Un’idea di mercato decisamente poco europea e poco moderna, che purtroppo si abbina a due gravi precedenti: in 18 mesi sia il Ministro alle infrastrutture sia quello allo Sviluppo Economico sono stati costretti alle dimissioni per le loro relazioni con le lobby. Un’idea di mercato simile a quella dei repubblicani americani di Bush, i primi a garantire che le gestione dell’energia rimanesse in poche, fortunatissime, mani. Viene naturale chiedersi se il problema principale per qualsiasi investitore straniero in Italia siano le norme per tutelare l’ambiente o l’inaffidabilità della classe dirigente.
In un paese moderno, questo dovrebbe essere il punto di partenza di qualsiasi politica energetica. È un argomento meno “ambientalista” ma ha importanti ricadute ambientali perché spesso in Italia i ruoli del pubblico e del privato non sono chiari. Coloro che più si dichiarano “liberali” e che ci insegnano quanto sia importante “sbloccare il paese” per attrarre gli investimenti esteri in Italia, ce li ritroviamo poi a studiare norme per difendere e prolungare i monopoli o a difendere gli operatori del mondo delle attività estrattive che chiedono metri cubi in zone delicate dal punto di visto paesaggistico. Concorrenza giocata sulla qualità dei progetti, rottura dei monopoli, tutela dell’ambiente e coinvolgimento degli enti locali possono essere motori di uno sviluppo alternativo a quello che ci indica l’attuale guida del Governo.

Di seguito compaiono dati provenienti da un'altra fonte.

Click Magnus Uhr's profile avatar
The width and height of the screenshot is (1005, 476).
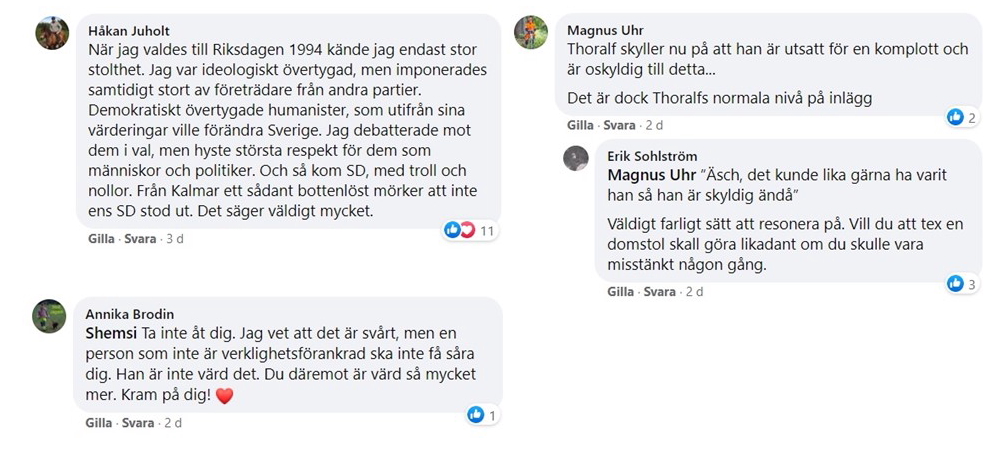pyautogui.click(x=530, y=32)
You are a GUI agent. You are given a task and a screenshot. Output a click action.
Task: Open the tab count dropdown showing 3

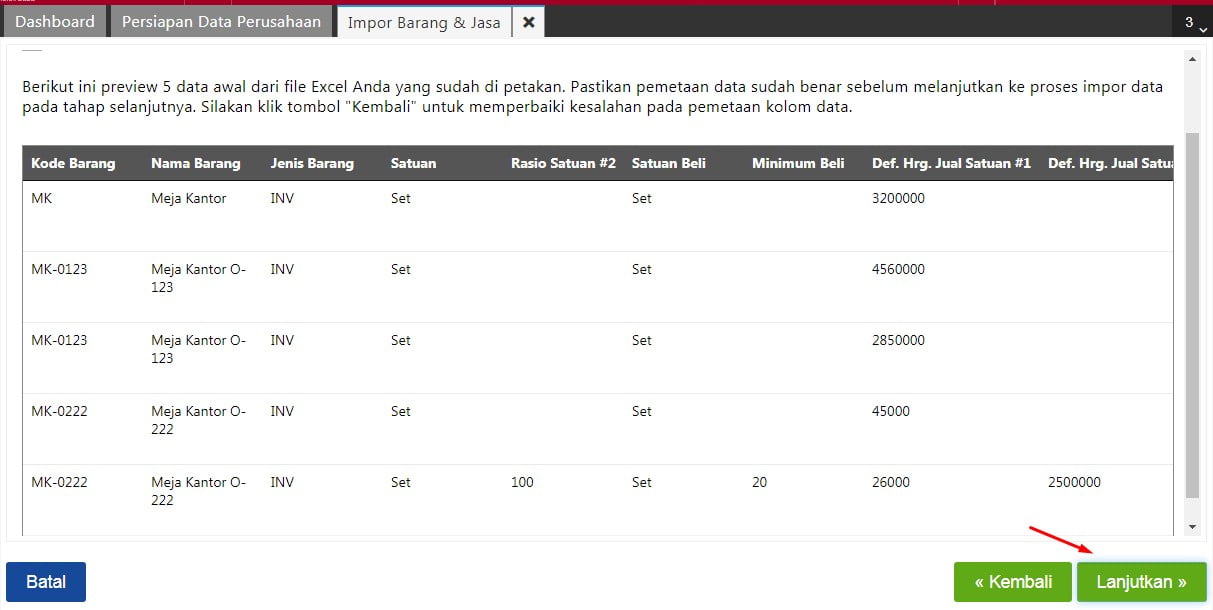point(1192,22)
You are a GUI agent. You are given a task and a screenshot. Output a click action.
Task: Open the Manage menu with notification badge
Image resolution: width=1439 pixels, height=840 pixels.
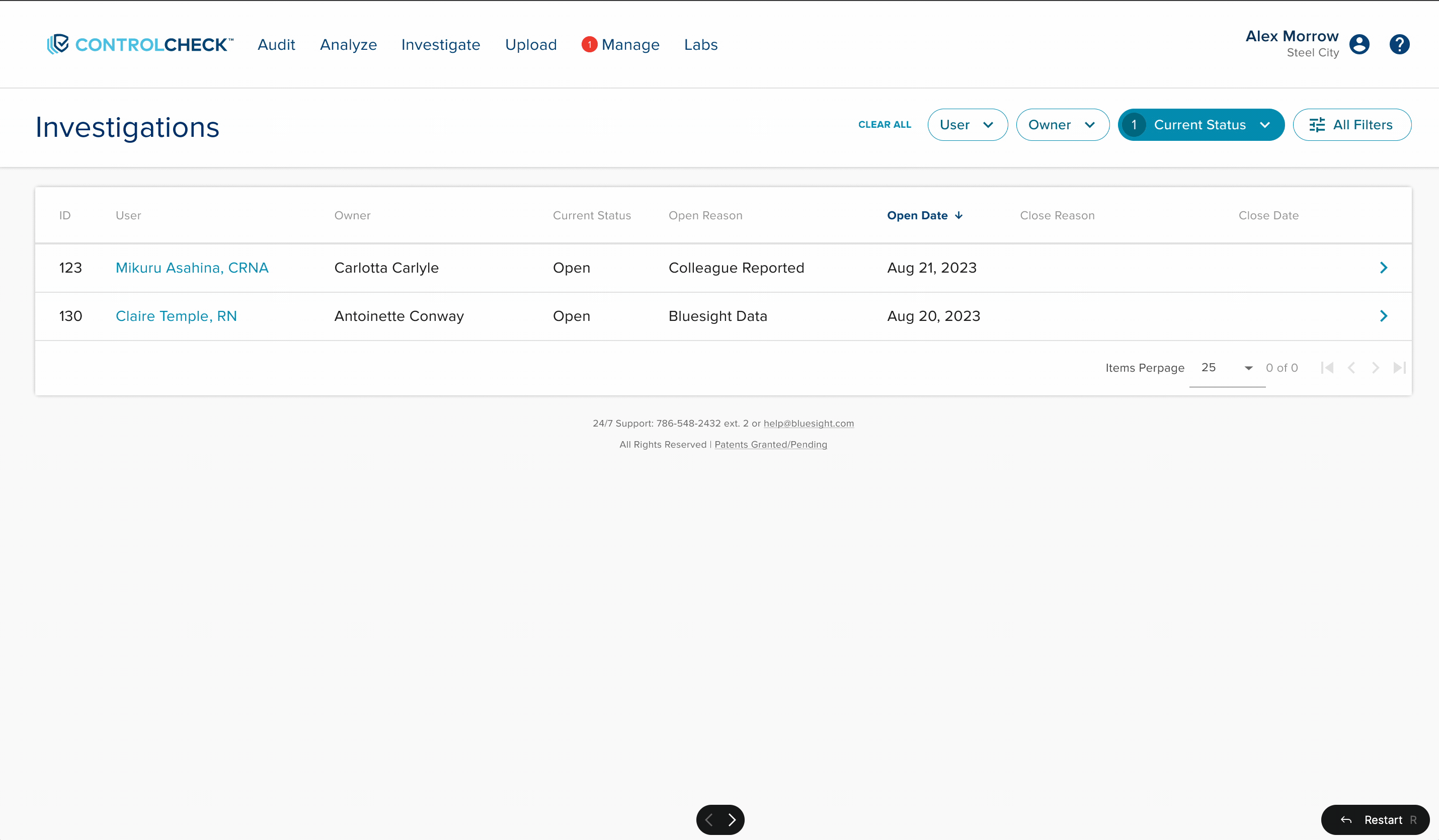pyautogui.click(x=630, y=45)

Enrico Berlinguer, nel discorso ai giovani pronunciato a Milano nel 1982, disse che grazie al solare ed alle nuove tecnologie di produzione energetica si sarebbe potuto “passare dal regno della necessità a quello della libertà“. Si tratta di volontà politica e di una visione che non si fondi solo sul “cinismo della realtà” a cui spesso, in questi anni, siamo stati abituati.